Nothing in the records may be altered, so transcribe them exactly.

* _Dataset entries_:
━━━━━━━━
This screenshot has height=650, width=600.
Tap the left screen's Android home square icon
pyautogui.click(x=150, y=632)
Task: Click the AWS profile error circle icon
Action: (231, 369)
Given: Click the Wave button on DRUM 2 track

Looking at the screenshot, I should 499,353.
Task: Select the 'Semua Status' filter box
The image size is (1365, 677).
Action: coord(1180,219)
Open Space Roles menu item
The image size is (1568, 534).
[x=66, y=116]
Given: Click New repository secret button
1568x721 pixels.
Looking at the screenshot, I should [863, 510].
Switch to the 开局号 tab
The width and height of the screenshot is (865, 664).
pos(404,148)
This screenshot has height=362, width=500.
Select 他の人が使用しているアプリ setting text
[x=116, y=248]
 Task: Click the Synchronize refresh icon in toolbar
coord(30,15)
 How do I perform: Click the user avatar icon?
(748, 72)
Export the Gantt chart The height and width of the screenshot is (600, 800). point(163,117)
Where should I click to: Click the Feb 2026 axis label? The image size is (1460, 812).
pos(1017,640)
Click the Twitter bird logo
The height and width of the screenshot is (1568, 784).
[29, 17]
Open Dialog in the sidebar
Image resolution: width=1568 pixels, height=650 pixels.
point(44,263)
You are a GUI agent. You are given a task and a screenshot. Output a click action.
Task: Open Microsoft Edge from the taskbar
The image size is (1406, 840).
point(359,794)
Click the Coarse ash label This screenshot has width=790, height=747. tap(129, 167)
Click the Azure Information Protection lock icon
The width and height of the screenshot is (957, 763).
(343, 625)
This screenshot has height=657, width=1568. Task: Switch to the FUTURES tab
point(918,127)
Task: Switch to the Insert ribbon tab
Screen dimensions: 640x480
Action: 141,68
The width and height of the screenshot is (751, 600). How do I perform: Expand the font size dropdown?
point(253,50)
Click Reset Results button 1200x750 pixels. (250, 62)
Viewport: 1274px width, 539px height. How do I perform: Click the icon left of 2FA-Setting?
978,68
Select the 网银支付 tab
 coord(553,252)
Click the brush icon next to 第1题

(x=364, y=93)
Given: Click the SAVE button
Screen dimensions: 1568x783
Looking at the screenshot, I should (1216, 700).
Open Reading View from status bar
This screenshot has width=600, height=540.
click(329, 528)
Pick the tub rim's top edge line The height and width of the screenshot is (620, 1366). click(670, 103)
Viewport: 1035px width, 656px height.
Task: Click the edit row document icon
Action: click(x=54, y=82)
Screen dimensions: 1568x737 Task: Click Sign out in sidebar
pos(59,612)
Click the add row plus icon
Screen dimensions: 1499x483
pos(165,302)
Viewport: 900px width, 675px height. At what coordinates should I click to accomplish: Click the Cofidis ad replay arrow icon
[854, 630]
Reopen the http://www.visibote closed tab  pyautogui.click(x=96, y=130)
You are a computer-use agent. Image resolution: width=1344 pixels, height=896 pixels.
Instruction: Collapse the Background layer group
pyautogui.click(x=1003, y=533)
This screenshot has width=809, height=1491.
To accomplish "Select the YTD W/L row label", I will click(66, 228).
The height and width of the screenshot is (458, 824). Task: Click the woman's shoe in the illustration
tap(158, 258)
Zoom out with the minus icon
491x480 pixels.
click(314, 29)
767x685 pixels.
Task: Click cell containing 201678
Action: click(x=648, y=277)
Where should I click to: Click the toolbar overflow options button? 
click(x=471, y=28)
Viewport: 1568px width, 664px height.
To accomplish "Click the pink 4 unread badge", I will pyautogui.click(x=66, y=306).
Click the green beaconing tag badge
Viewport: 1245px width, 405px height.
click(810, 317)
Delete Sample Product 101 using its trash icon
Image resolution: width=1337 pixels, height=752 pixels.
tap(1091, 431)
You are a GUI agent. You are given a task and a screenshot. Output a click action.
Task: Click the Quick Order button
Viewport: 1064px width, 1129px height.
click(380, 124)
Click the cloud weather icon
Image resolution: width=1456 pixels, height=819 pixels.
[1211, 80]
━━━━━━━━
* _Your response_:
This screenshot has height=650, width=600.
Tap the left screen's Android home square icon
pyautogui.click(x=150, y=632)
Task: Click the AWS profile error circle icon
Action: (231, 369)
Given: Click the Wave button on DRUM 2 track

Looking at the screenshot, I should 499,353.
Task: Select the 'Semua Status' filter box
The image size is (1365, 677).
Action: coord(1180,219)
Open Space Roles menu item
The image size is (1568, 534).
[x=66, y=116]
Given: Click New repository secret button
1568x721 pixels.
Looking at the screenshot, I should [863, 510].
Switch to the 开局号 tab
The width and height of the screenshot is (865, 664).
pos(404,148)
This screenshot has height=362, width=500.
Select 他の人が使用しているアプリ setting text
[x=116, y=248]
 Task: Click the Synchronize refresh icon in toolbar
coord(30,15)
 How do I perform: Click the user avatar icon?
(748, 72)
Export the Gantt chart The height and width of the screenshot is (600, 800). point(163,117)
Where should I click to: Click the Feb 2026 axis label? The image size is (1460, 812).
pos(1017,640)
Click the Twitter bird logo
The height and width of the screenshot is (1568, 784).
[29, 17]
Open Dialog in the sidebar
Image resolution: width=1568 pixels, height=650 pixels.
point(44,263)
You are a GUI agent. You are given a task and a screenshot. Output a click action.
Task: Open Microsoft Edge from the taskbar
The image size is (1406, 840).
point(359,794)
Click the Coarse ash label This screenshot has width=790, height=747. tap(129, 167)
Click the Azure Information Protection lock icon
The width and height of the screenshot is (957, 763).
(343, 625)
This screenshot has height=657, width=1568. Task: Switch to the FUTURES tab
point(918,127)
Task: Switch to the Insert ribbon tab
Screen dimensions: 640x480
Action: 141,68
The width and height of the screenshot is (751, 600). How do I perform: Expand the font size dropdown?
point(253,50)
Click Reset Results button 1200x750 pixels. (250, 62)
Viewport: 1274px width, 539px height. How do I perform: Click the icon left of 2FA-Setting?
978,68
Select the 网银支付 tab
 coord(553,252)
Click the brush icon next to 第1题

(x=364, y=93)
Given: Click the SAVE button
Screen dimensions: 1568x783
Looking at the screenshot, I should (1216, 700).
Open Reading View from status bar
This screenshot has width=600, height=540.
click(329, 528)
Pick the tub rim's top edge line The height and width of the screenshot is (620, 1366). click(670, 103)
Viewport: 1035px width, 656px height.
Task: Click the edit row document icon
Action: click(x=54, y=82)
Screen dimensions: 1568x737 Task: Click Sign out in sidebar
pos(59,612)
Click the add row plus icon
Screen dimensions: 1499x483
pos(165,302)
Viewport: 900px width, 675px height. At what coordinates should I click to accomplish: Click the Cofidis ad replay arrow icon
[854, 630]
Reopen the http://www.visibote closed tab  pyautogui.click(x=96, y=130)
You are a computer-use agent. Image resolution: width=1344 pixels, height=896 pixels.
Instruction: Collapse the Background layer group
pyautogui.click(x=1003, y=533)
This screenshot has width=809, height=1491.
To accomplish "Select the YTD W/L row label", I will click(66, 228).
The height and width of the screenshot is (458, 824). Task: Click the woman's shoe in the illustration
tap(158, 258)
Zoom out with the minus icon
491x480 pixels.
click(314, 29)
767x685 pixels.
Task: Click cell containing 201678
Action: click(x=648, y=277)
Where should I click to: Click the toolbar overflow options button? 
click(x=471, y=28)
Viewport: 1568px width, 664px height.
To accomplish "Click the pink 4 unread badge", I will pyautogui.click(x=66, y=306).
Click the green beaconing tag badge
Viewport: 1245px width, 405px height.
click(810, 317)
Delete Sample Product 101 using its trash icon
Image resolution: width=1337 pixels, height=752 pixels.
tap(1091, 431)
You are a GUI agent. You are given a task and a screenshot. Output a click action.
Task: Click the Quick Order button
Viewport: 1064px width, 1129px height.
click(380, 124)
Click the cloud weather icon
Image resolution: width=1456 pixels, height=819 pixels.
[1211, 80]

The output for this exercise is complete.